The RESERVOIR project aims to use remote information, obtained by satellites, to identify and quantify this phenomenon, and ultimately, establish strategies for sustainable management of the resource from the point of view of this phenomenon.
5. From the University, how are you working to address the challenges related to groundwater? Apart from the RESERVOIR project, what project or projects would you highlight?
Within the framework of efficient water management, I would also like to highlight the role of the European project FOWARIM, which has recently ended and whose objective was to improve water management in agriculture.
This project was especially interesting because it was developed with special attention to the island of Malta, which is a case of special interest to us, both because of its insular nature (which makes it especially sensitive to the lack of resources and because of its climatic conditions), and its agriculture, since they are very similar to those that can be found in the regions with the greatest water stress in our country.
6. In the current climate emergency context, what role should the different social actors, administrations, etc. adopt to jointly advance the climate agenda? What needs and/or opportunities do you detect from the University?
Climate change is an issue that, although it is already an old acquaintance in the academic world, seems to be becoming a worrying issue for our rulers once its effects begin to be evident.
It is essential, therefore, that our governments are convinced of the urgency to act (I would say that they are not really convinced at the moment), and that they take measures aimed at reducing or mitigating this change.
We cannot continue to burn fossil fuels as if the problem were not ours. These measures will undoubtedly have a cost, which all of us as a society must assume. And, for this, it is also fundamental to design information strategies aimed at raising awareness among citizens about the importance of this issue and its potential consequences. Of course, I do not consider that the solutions are easy to put into practice, since it is a global issue and, therefore, all countries, or at least the most polluting ones, should establish common strategies.
Our role, as a University, must be multiple. We must provide alternatives to the energy problems derived from the adoption of measures to reduce the use of fossil fuels. We must quantify or predict the potential consequences that will occur in a hypothetical new climate scenario, in order to adapt to these new situations with enough time. We must seek alternatives not only in terms of available energy sources, but also those resources that will be affected to a greater extent, such as water resources. In short, the University must be the tool that society needs to answer the questions that currently exist on the table.
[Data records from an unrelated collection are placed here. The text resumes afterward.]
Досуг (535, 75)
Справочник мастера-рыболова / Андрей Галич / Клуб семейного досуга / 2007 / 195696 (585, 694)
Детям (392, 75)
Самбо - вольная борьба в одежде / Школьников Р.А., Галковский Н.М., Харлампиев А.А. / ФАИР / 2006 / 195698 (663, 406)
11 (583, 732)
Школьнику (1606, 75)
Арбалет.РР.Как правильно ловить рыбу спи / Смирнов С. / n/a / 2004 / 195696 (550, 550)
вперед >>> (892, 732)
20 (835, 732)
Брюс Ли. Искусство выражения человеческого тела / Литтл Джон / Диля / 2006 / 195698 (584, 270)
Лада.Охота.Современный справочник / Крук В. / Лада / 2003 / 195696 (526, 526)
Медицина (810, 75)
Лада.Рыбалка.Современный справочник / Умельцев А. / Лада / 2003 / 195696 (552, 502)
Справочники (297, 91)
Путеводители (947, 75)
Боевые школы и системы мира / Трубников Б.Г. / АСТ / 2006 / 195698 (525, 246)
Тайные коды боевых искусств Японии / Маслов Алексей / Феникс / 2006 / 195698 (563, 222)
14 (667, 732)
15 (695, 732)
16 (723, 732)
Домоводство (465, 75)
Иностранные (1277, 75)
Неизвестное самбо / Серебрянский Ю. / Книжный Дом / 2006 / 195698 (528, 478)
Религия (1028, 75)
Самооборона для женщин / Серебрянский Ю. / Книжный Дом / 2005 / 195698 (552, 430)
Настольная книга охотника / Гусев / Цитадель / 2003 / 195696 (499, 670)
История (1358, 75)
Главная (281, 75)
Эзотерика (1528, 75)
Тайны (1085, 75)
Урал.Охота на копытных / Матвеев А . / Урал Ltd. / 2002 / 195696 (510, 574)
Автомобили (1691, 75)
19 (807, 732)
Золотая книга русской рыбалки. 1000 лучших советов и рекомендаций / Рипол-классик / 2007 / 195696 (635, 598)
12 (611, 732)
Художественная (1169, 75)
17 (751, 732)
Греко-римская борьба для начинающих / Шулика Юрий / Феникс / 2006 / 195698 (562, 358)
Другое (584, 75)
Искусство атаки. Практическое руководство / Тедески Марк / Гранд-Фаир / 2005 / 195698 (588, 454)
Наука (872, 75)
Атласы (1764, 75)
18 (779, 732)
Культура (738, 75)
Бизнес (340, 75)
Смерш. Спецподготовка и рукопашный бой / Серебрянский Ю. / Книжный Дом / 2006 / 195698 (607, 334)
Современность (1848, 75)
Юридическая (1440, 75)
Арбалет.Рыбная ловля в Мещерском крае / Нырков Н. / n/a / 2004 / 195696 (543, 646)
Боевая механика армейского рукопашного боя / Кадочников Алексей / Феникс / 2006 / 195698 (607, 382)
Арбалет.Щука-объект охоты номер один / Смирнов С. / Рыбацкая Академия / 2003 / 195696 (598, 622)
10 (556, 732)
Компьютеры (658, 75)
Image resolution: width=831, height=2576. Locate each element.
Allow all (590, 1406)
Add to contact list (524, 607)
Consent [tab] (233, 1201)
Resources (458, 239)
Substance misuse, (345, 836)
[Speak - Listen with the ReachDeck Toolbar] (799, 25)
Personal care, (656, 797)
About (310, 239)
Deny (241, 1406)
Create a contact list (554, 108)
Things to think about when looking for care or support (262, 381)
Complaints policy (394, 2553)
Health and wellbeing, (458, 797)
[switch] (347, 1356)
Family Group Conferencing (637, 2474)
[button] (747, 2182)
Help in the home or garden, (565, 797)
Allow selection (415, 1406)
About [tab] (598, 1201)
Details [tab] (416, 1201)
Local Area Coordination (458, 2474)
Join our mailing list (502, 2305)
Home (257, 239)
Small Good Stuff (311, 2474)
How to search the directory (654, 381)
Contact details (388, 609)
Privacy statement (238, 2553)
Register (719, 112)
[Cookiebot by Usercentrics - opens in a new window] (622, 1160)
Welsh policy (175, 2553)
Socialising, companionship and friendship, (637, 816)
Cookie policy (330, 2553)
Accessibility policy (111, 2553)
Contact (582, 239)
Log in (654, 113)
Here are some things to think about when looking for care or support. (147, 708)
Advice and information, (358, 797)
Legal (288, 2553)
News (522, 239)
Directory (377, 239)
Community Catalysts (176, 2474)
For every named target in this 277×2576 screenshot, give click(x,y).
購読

7. How is the transfer of knowledge carried out to the different actors from the University? And, once the knowledge is transferred, how does it transcend to projects that seek to offer solutions to these problems?
The transfer is one of the aspects of the chain of transmission of knowledge in which more efforts must be made for its development and strengthening. That is why communication channels must be established, so that these solutions and all this baggage reach the productive sector of a country and that the wheel of knowledge and progress does not stop. However, there is not always such fluid communication between the academic world and the business world and, sometimes, these good ideas end up not being developed to the level they deserve.